Chiropractic concentrates on the relationship between the spine and the nervous system. Chiropractors look for abnormal spine movements and positions (known as ‘subluxation’), which they correct in a process called adjustment – mainly the application of pressure to the affected area by hand, though instruments can also be used. Once adjustments are made, the body is believed to heal itself. Chiropractic is used to treat a range of ailments in addition to spinal problems, and also assists general wellbeing.
The first chiropractor in New Zealand, Tom Giles, practised in Dunedin from about 1910. The New Zealand Chiropractic Association was founded in 1920 to represent chiropractors, and a code of ethics was adopted in 1928. After decades of lobbying, the Chiropractic Act was passed in 1960 to officially regulate chiropractic. Only appropriately qualified people could call themselves chiropractors.
Attempts to have chiropractic treatments subsidised by the government and funded by the Accident Compensation Corporation (ACC) led to the Commission of Inquiry into Chiropractic in 1978. Despite efforts by the New Zealand Medical Association to portray the therapy as disreputable and unscientific, the inquiry concluded that it was effective and safe, and successfully recommended that it be subsidised.
In the 21st century chiropractors were regulated by the Chiropractic Board of New Zealand under the Health Practitioners Competence Assurance Act 2003. Chiropractors were represented by the New Zealand Chiropractors' Association and trained at the New Zealand College of Chiropractic in Auckland, or overseas. In the 2006/7 New Zealand Health Survey 5.4% of adults had seen a chiropractor in the last 12 months.
A doctor in the house?
In New Zealand, alternative health practitioners like chiropractors and osteopaths (along with vets and dentists) sometimes use the title ‘Dr’. In doing so, they have to distinguish themselves from registered medical doctors. Under the Health Practitioners Competence Assurance Act 2003, people may only use names, titles and words that state or imply they are health practitioners if they are registered with the relevant regulatory authority.
Osteopathy is concerned with the relationship between the different parts of the body’s structure (bones, ligaments, muscles and organs). Imbalance between these parts is believed to cause physiological problems. Osteopaths gently manipulate the body with their hands to correct imbalances. They believe this allows the body to heal itself. Cranial osteopaths concentrate on the skull. Like chiropractic, osteopathy is used to treat a range of health complaints and to assist general wellbeing.
Osteopathy started in New Zealand in the early 1930s. Early practitioners were often qualified doctors. A professional association called the New Zealand Register of Osteopaths was established in 1973. Practitioners could only be registered if the committee deemed them suitably qualified.
The government recognised osteopathy as a legitimate health therapy in the late 1970s. The passing of the New Zealand Register of Osteopaths Incorporated Act 1978 meant that only members of the register could call themselves an osteopath. Osteopathic treatments were funded by ACC from 1986.
In the 21st century osteopaths were regulated by the Osteopathic Council of New Zealand under the Health Practitioners Competence Assurance Act 2003. Osteopaths were represented by Osteopaths New Zealand, and trained at UNITEC in Auckland, or overseas. In the 2006/7 New Zealand Health Survey 4.4% of adults had seen an osteopath in the previous 12 months.
Massage, or …?
From the 19th century onwards, massage had dubious connotations, because brothels were euphemistically described as massage parlours.

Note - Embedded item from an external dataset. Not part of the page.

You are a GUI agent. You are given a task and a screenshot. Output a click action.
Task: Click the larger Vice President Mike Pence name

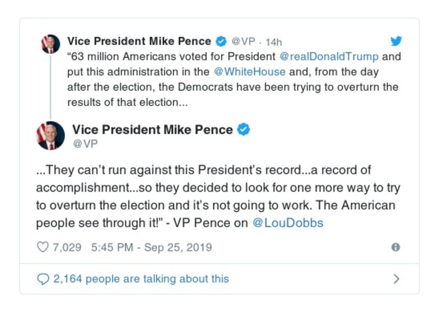click(152, 129)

In 1894 a reporter from the Observer newspaper wrote: ‘I shall keep my eye on our Auckland masseurs, or rather on the frauds who pretend to a knowledge of massage with a view to getting respectable women and girls into their clutches.’1 ‘Massage parlour’ remained synonymous with brothel in the 21st century.
Massage is the manipulation of soft tissue by hand. People typically visit massage therapists for relaxation purposes, but also for specific ailments like muscle aches and strains.
Therapeutic massage emerged in the late 19th century. Official training courses started at hospitals in Auckland and Dunedin in 1913. Trained therapists treated wounded soldiers during the First World War, and children suffering from polio.
Therapeutic massage as a part of conventional health care evolved into physiotherapy, but people could still become massage therapists without training as physiotherapists. Massage is unregulated. The representative organisation Massage New Zealand has a code of conduct and maintains a register of members.
Massage is a popular form of alternative therapy in New Zealand. In the 2006/7 New Zealand Health Survey, over half the respondents who had used an alternative therapy in the last 12 months visited a massage therapist.